Retype the line in which "Task: Click the" appears, then every line after it until the records end. Leave out the pictures.

================================

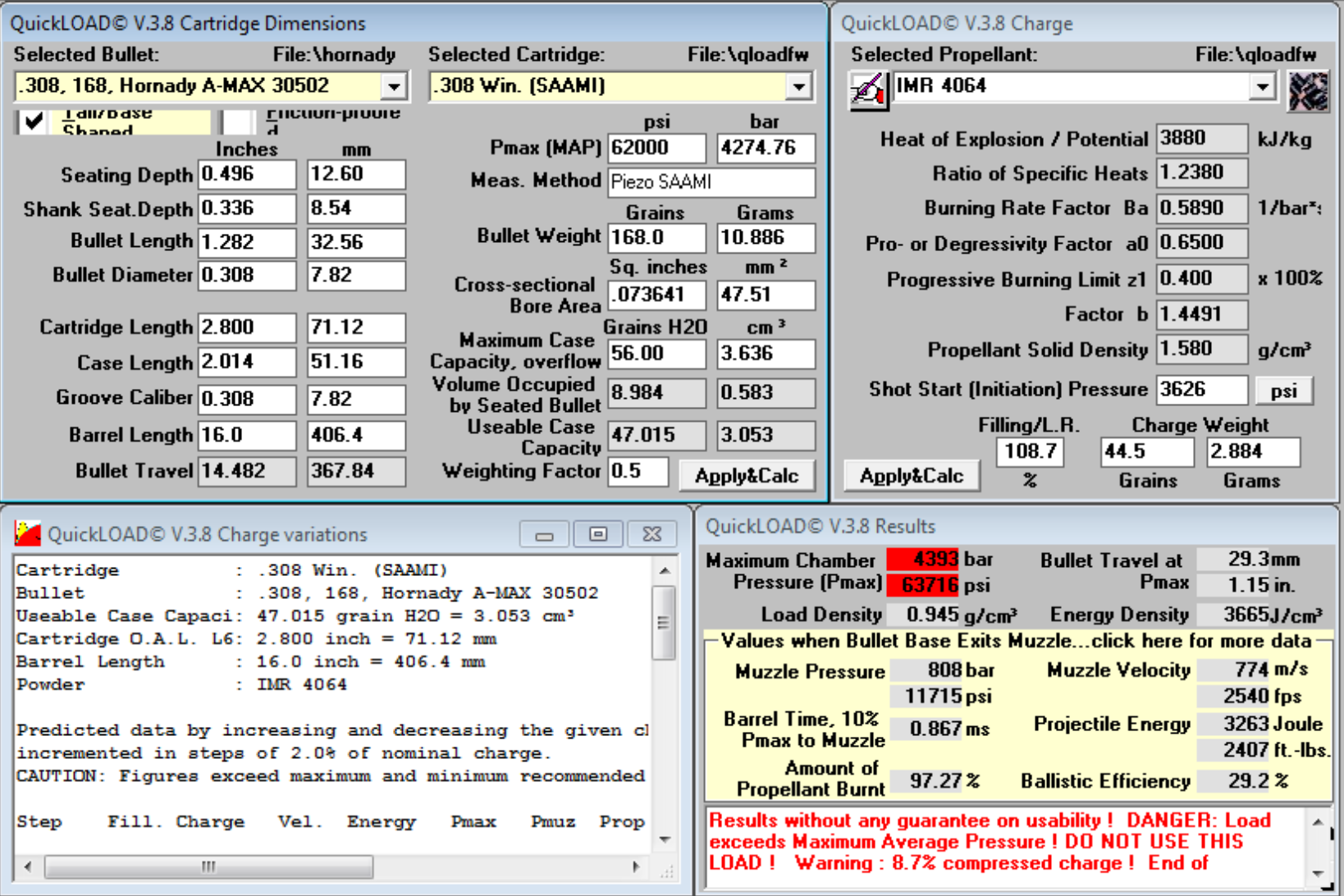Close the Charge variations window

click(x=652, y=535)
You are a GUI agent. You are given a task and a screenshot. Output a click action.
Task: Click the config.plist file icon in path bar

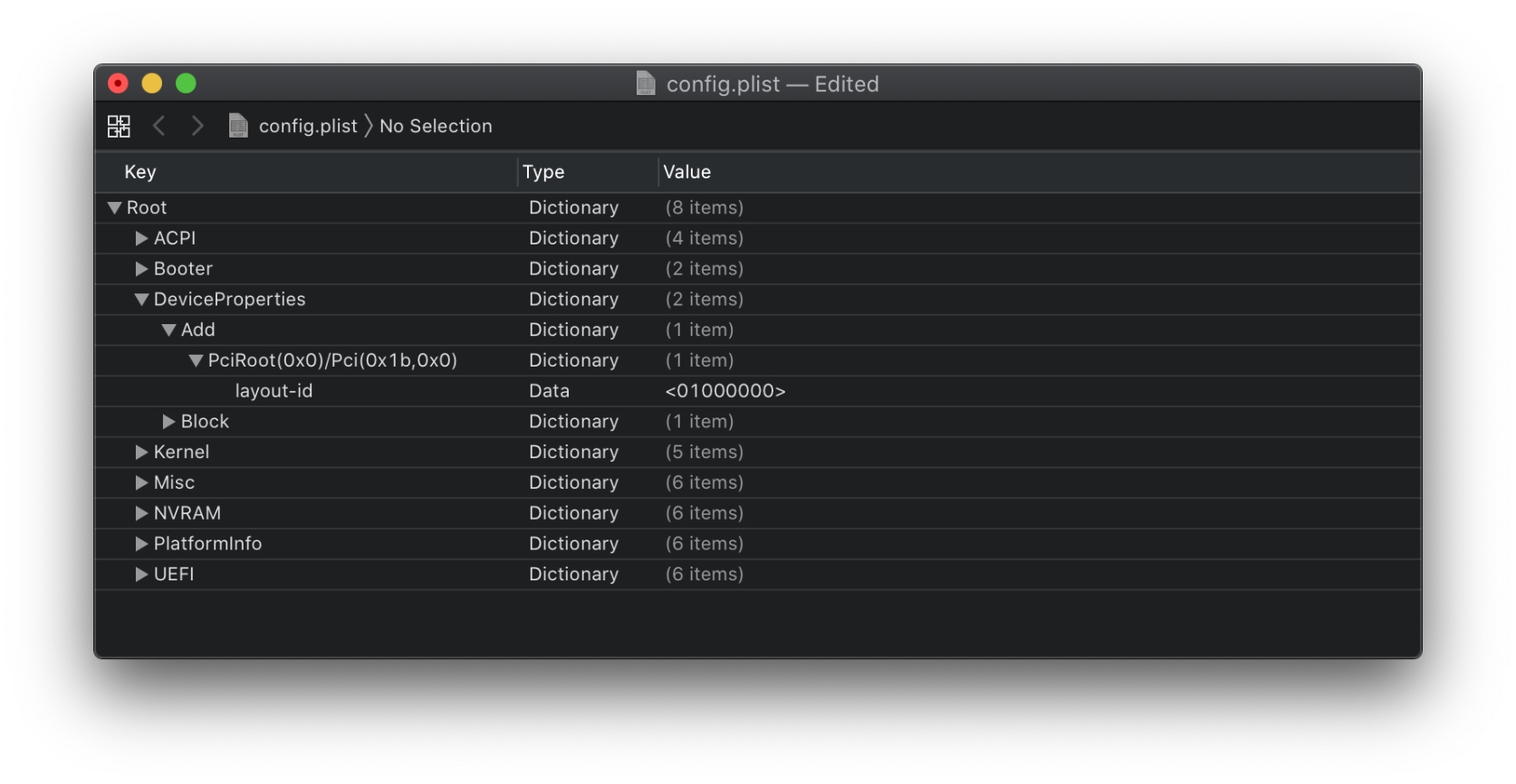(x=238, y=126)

================================

_OUTPUT FOR THIS EXERCISE:_
Task: Click the config.plist file icon in path bar

(x=238, y=126)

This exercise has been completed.